There is also, on and around the principal sanctuary and the three small structures which precedes it several altars comprising by many panels carved with design of wayang type. These accounts put Bima in scenes, his birth and his training, then his search to find his guru.


One follows also the brother of Bima, Sadeva, in the history drawn from Sudamala, which tells how it manages to save Uma which a curse had forced to take the form of Durga.

C. Sukuh

Another image which also takes part in this saving ideology and which one sees several times represented, is that of the Garuda bird in an episode of Garudeya in which he obtains the delivery of his mother Vinata. It is known that it is also to deliver his mother of death that Garuda steals Amrita, the elixir of immortality.

  Candi Ceto :

C. Ceto

Built about 1470, this temple is located at 1500 m altitude on the slopes of G. Lawu close to the small village of Kadipeso at a few kilometers in the north of the preceding temple.



In a superb panorama, this complex of seven terraces in steps just like Candi Sukuh contains the representations related to the worship of the fertility by a regénéressence of solar origin.

One finds there the ithyphallic representations of Bima, lingams, and symbolic animals , tortoises, bats, frogs, lizards.


At the foot of the sanctuary, two stone mosaics , that one invites us to cross, represents symbols of the fertility or of hearts of deaths.


One finds initially the dualistic symbol lingam yoni, as with the preceding temple, but here, the triangle of the yoni is covered with nine small carved animals: three frogs in the center, three lizards in the angles, and in the bisectrices, an eel, a crayfish, and a small shellfish with the tail in the shape of dagger, called "mimi". Behind this representation, a large bat with the spread wings carries on its back a tortoise.

C. Ceto

On the tortoise, formerly was erected a large lingam whose top was decorated with four balls like that of Candi Sukuh.
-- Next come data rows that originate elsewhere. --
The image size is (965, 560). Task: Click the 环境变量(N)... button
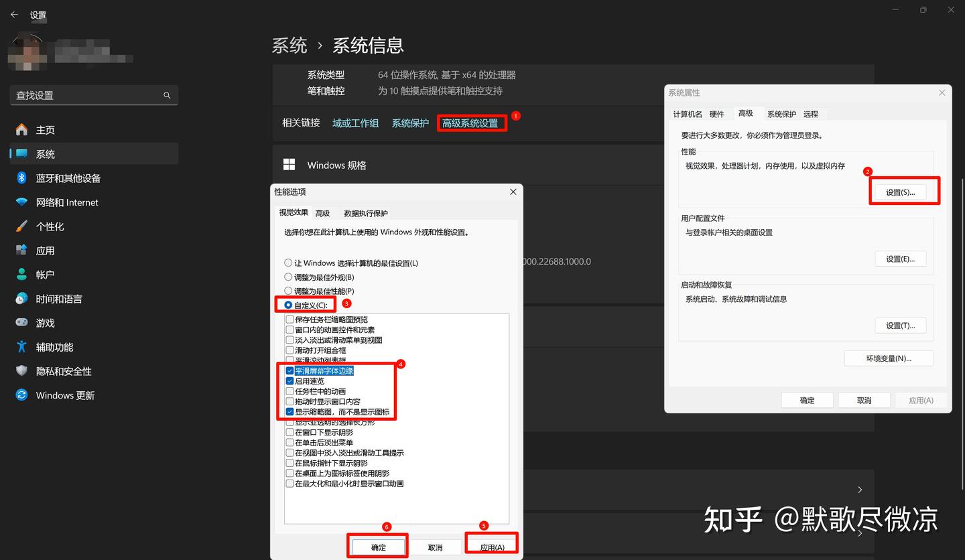point(889,358)
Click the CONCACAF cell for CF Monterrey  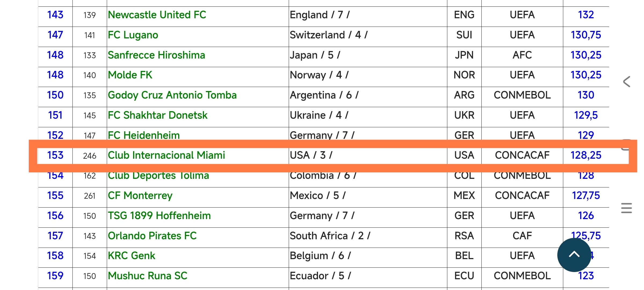click(522, 195)
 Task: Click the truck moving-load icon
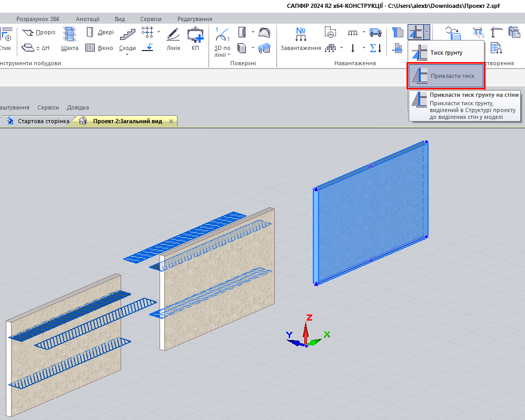(375, 32)
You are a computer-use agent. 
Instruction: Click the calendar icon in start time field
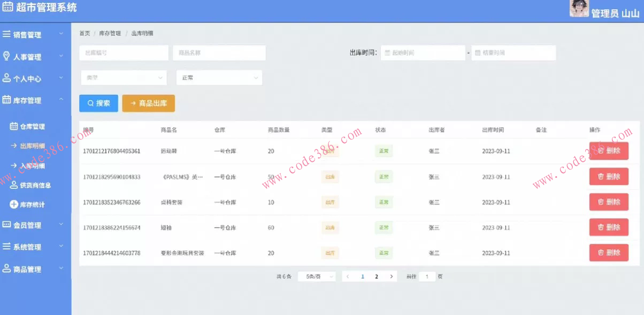point(388,53)
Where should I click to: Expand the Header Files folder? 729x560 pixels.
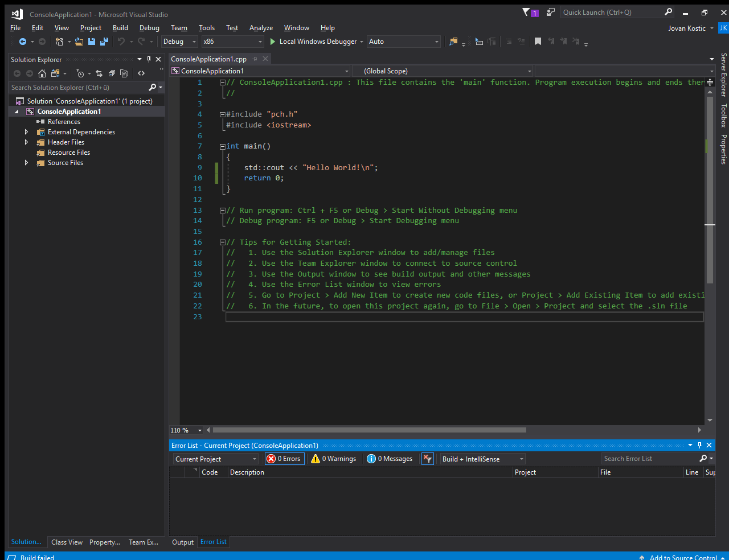[26, 142]
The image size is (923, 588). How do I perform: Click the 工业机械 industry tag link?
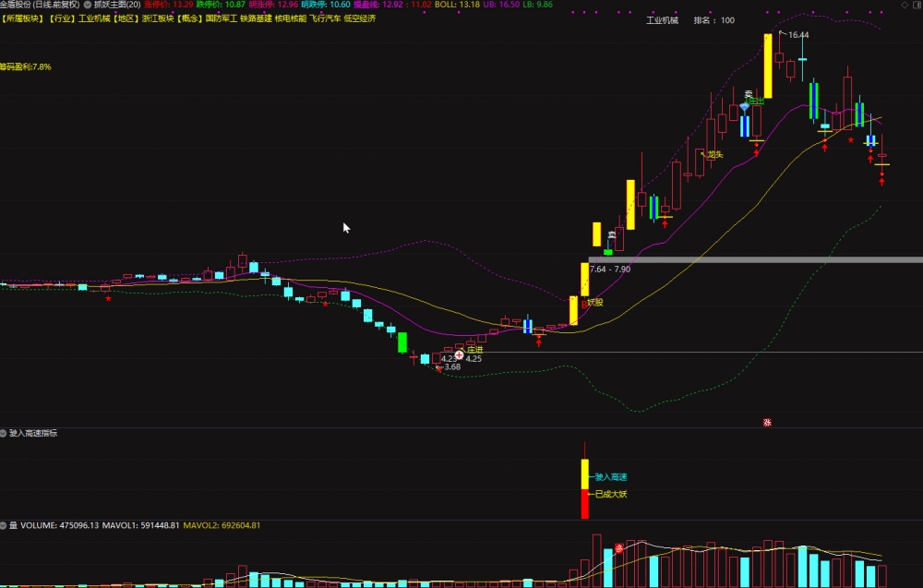click(x=94, y=18)
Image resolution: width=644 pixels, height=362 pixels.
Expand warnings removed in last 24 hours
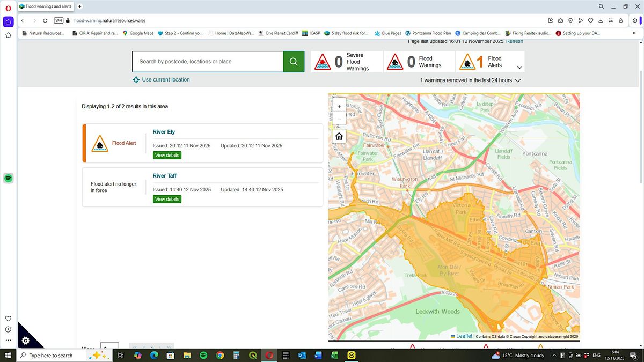pyautogui.click(x=517, y=80)
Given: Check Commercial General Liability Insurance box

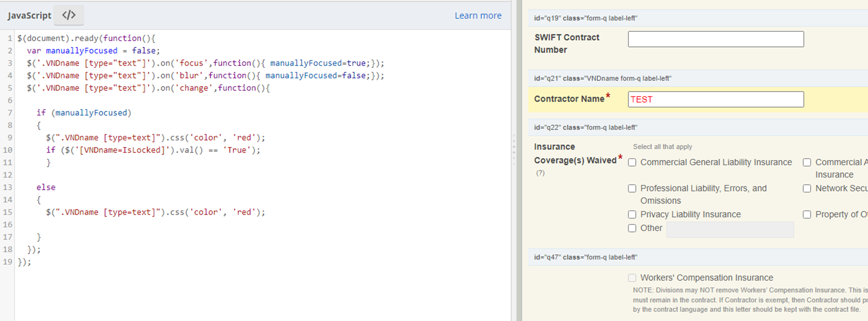Looking at the screenshot, I should (x=632, y=162).
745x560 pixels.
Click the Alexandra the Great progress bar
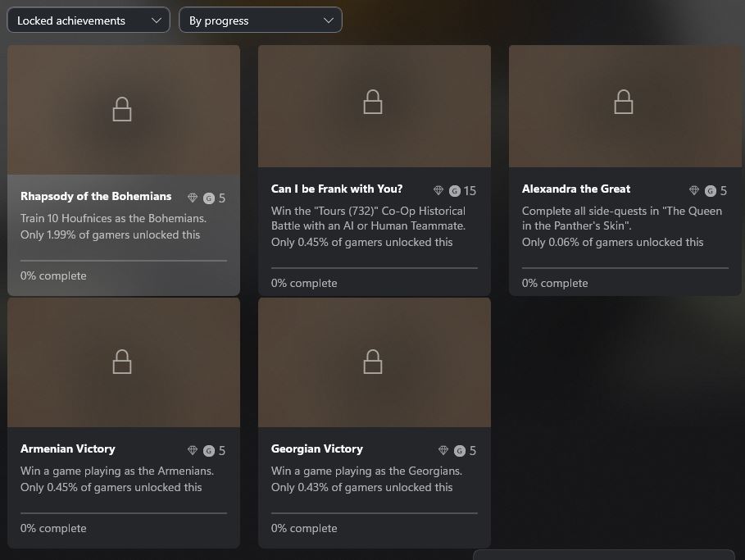(x=625, y=267)
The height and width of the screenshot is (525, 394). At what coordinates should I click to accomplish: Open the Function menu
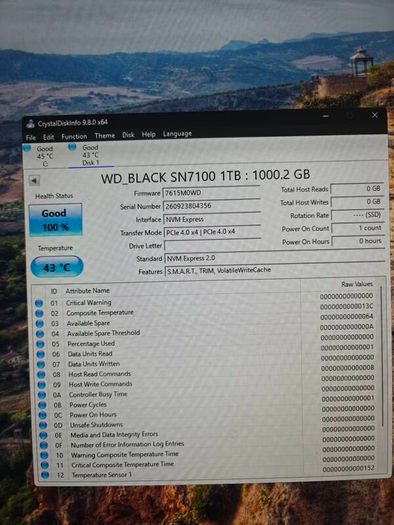(74, 136)

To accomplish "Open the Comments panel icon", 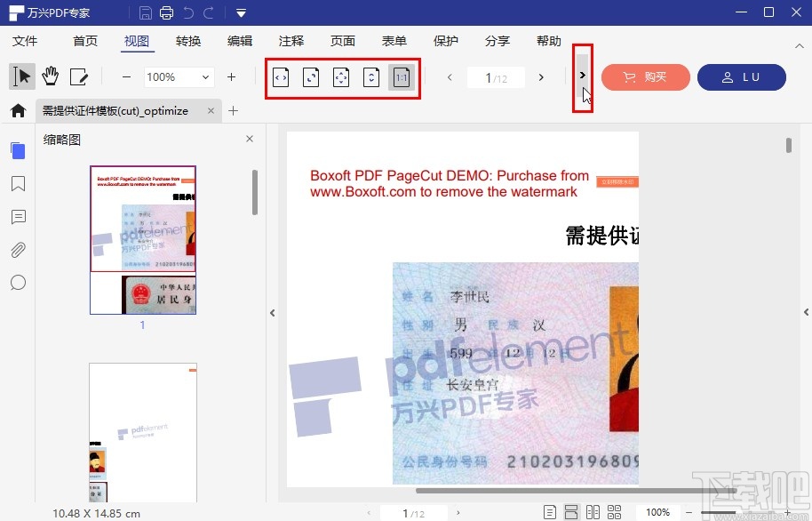I will point(18,217).
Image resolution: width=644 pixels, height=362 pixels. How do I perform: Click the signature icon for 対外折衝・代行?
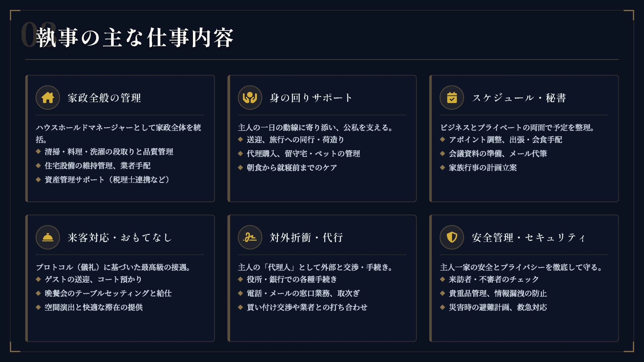tap(250, 237)
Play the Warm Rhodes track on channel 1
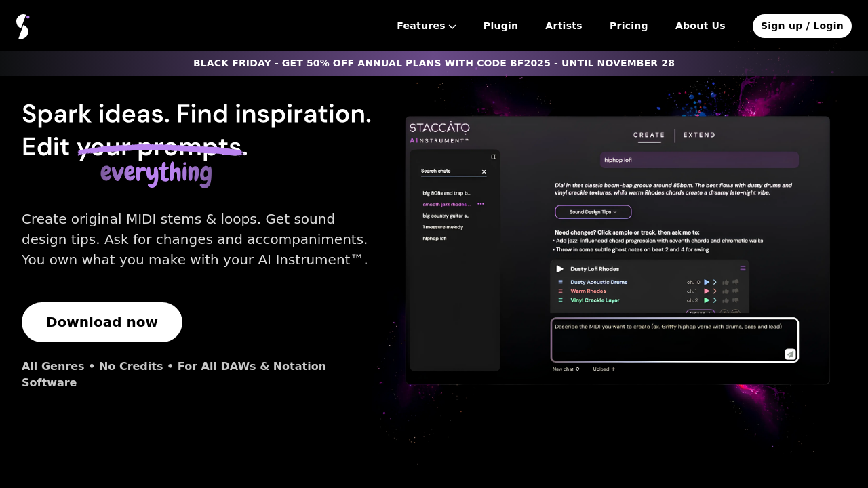868x488 pixels. (x=706, y=291)
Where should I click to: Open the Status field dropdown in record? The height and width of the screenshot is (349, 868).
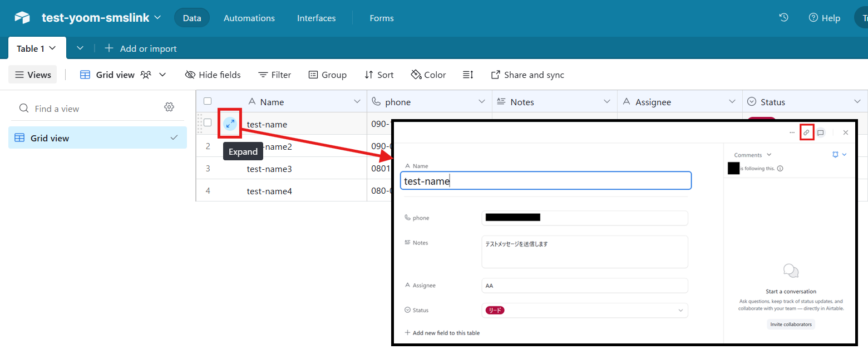[680, 310]
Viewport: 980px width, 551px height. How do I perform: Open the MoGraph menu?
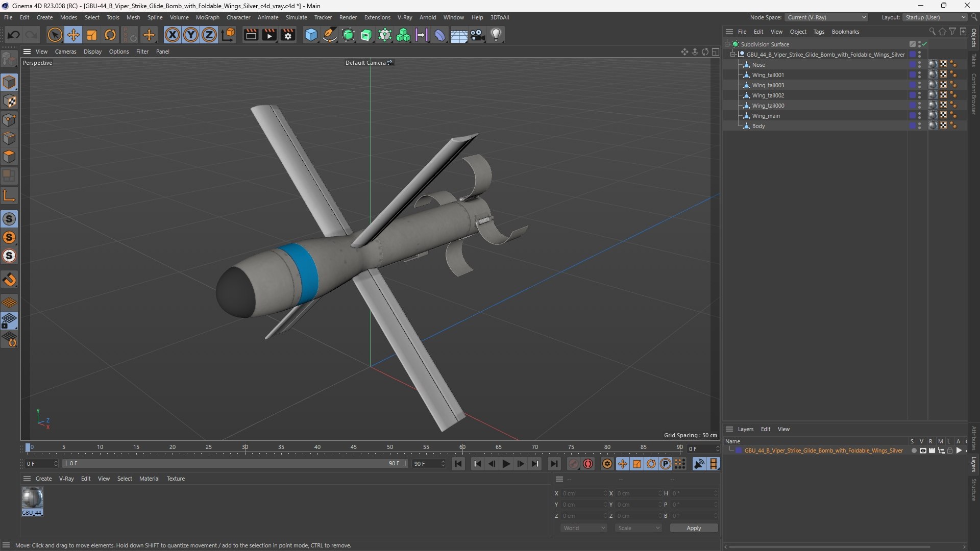[x=207, y=17]
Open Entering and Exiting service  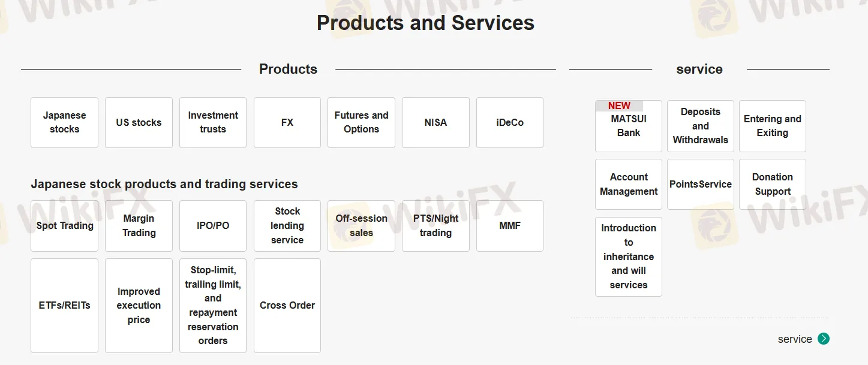click(x=773, y=126)
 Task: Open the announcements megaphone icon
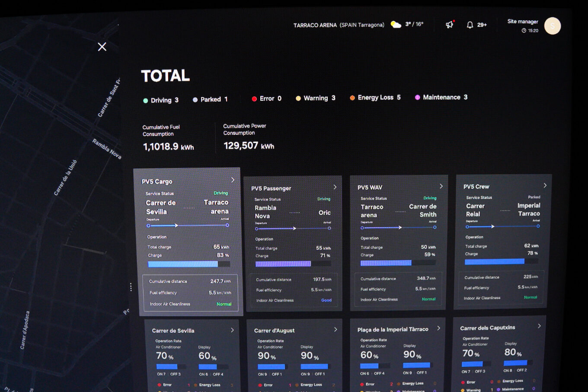[450, 25]
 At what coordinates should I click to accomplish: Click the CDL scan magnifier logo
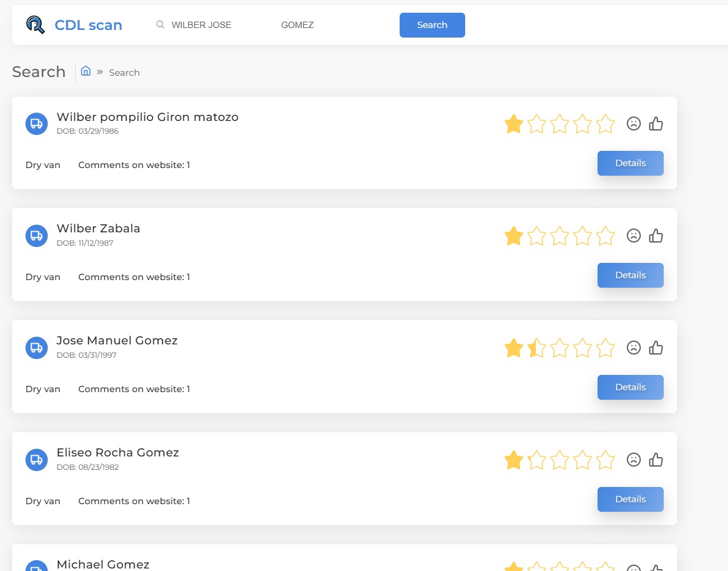click(x=36, y=25)
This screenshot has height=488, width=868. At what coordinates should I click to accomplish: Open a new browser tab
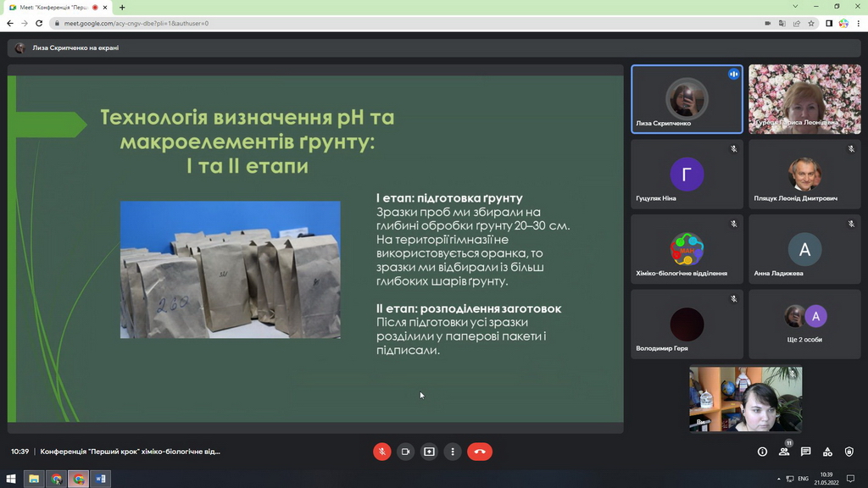(x=122, y=7)
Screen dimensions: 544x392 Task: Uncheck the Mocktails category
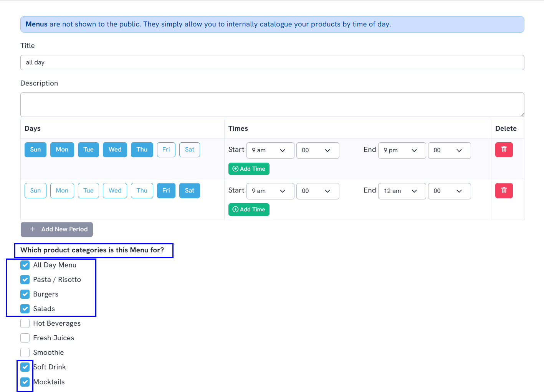25,382
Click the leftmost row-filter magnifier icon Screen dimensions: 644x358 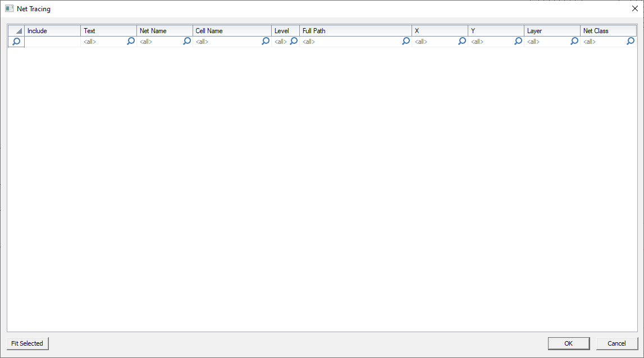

There is doubtless a representation related to the death, and to the spirit of the ancestors, and one inevitably thinks of these Vietnamese cemeteries in which the funerary steles are posed on backs of tortoises.


As with Candi Sukuh, one finds many representations of characters in the style "wayang".

The 15th century is that of the massive Islamization of the Javanese population , accentuated by the development of the trade, on hands of the Moslems, Arabs, Indians or Chineses. The Mojopahit Empire is in collapse. Il is necessary to resist physically, by isolating oneself in the mountains where the sanctuaries will henceforth be built. It is also necessary to resist spiritually. A new worship will appear, a tantric worship dedicated to Bima, the Lord of the Mount Bromo, the new sacred mountain, and in which Bima, such our Hercules, will be the hero at the same time fertilisator and saving. His worship will be diffused widely by the wayang which will tell his "works" in the villages of the high plateaus.

Today still, Kasada , the great festival of New Year's day of the Tengger's, precisely takes place on the Bromo mount, at the same date, février / mars, as the greatest festival of Mojopahit, Caitra , the festival of new rice, beginning of the new year.